When selecting participants for our research, we sought various perspectives and voices within the museum sector. We wanted a variety of perspectives to speak to how museums approached virtual events during the pandemic.
We are grateful to the Akron Art Museum, Buffalo AKG Art Museum (formerly the Albright-Knox Art Gallery), Amon Carter Museum of American Art, Art Gallery of Ontario, Blanton Museum of Art, Brucemore, Chinese American Museum, Cleveland Museum of Art, Corning Museum of Glass, Europeana, Hammer Museum, History Colorado, Museum at FIT, Nasher Sculpture Center, and Philadelphia Museum of Art for contributing data.
The charts in this post are based on a subset of the data we collected.

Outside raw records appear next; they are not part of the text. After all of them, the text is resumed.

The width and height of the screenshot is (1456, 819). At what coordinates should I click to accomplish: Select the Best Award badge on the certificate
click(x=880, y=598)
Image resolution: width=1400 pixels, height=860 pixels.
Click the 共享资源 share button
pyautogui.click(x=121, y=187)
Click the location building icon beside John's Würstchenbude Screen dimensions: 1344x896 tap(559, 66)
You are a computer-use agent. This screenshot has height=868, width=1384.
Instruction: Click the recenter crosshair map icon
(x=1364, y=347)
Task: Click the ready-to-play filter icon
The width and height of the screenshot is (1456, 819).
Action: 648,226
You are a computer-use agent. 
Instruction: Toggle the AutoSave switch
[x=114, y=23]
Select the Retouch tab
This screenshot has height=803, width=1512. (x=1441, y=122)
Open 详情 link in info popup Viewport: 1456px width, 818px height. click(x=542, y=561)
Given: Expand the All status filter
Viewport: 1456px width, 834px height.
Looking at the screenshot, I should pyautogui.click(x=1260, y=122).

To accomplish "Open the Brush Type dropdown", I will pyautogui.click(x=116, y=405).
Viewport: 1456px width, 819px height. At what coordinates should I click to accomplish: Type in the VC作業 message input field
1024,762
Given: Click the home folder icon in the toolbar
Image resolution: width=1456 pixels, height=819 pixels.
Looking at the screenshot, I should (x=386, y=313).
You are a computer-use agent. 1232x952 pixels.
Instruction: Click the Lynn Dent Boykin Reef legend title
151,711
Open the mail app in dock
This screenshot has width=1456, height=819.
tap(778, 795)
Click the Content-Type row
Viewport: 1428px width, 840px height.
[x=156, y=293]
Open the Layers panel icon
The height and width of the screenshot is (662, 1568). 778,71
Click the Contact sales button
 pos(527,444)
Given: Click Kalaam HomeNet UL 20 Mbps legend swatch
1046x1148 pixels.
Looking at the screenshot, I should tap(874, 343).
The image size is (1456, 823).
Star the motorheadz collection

The subset contained 752 events presented in 2020 and is weighted toward the Hammer Museum (27%) and Buffalo AKG Art Museum (26%). The subset also contained records from Philadelphia Museum of Art, Amon Carter Museum of American Art, Art Gallery of Ontario, Cleveland Museum of Art, Akron Art Museum, Nasher Sculpture Center, Museum at FIT, and Brucemore.
Museum Virtual Events by Date
Each record in our dataset refers to a discrete virtual event presented by a museum. Let’s start by simply charting the number of events over time:
The metric we were primarily interested in was event attendance, so here’s that:
The previous charts are okay as far as they go, but we’re not sure they tell us much. But by dividing attendance by the number of events, we can see a clear trend: Event attendance decreased as the year went on.
This finding is consistent with what everyone who lived through lockdown experienced — Zoom fatigue was real!
Museum Virtual Events by Day of Week
Next, we were curious if events offered on certain days of the week drew larger audiences than others. Institutions in our subset tended to present their events mid-week, with a peak on Thursdays:
And here’s when the audience showed up, in raw numbers, also with a peak on Thursdays:
Again, those are okay as far as they go. But when we divide attendance by the number of events, we see that events from Sunday to Thursday had much higher attendance than those on Friday and Saturday:
Based on these findings, we recommend institutions schedule more events early in the week. We understand that Sunday and Monday may be inconvenient for staff, but it appears the audience demand is there. Further, we recommend deprioritizing events on Friday and Saturday.
We conducted this research to support museum professionals who want increase attendance to their virtual events. We hope this data helps museum professionals identify elements of successful virtual events and apply them in their future programs.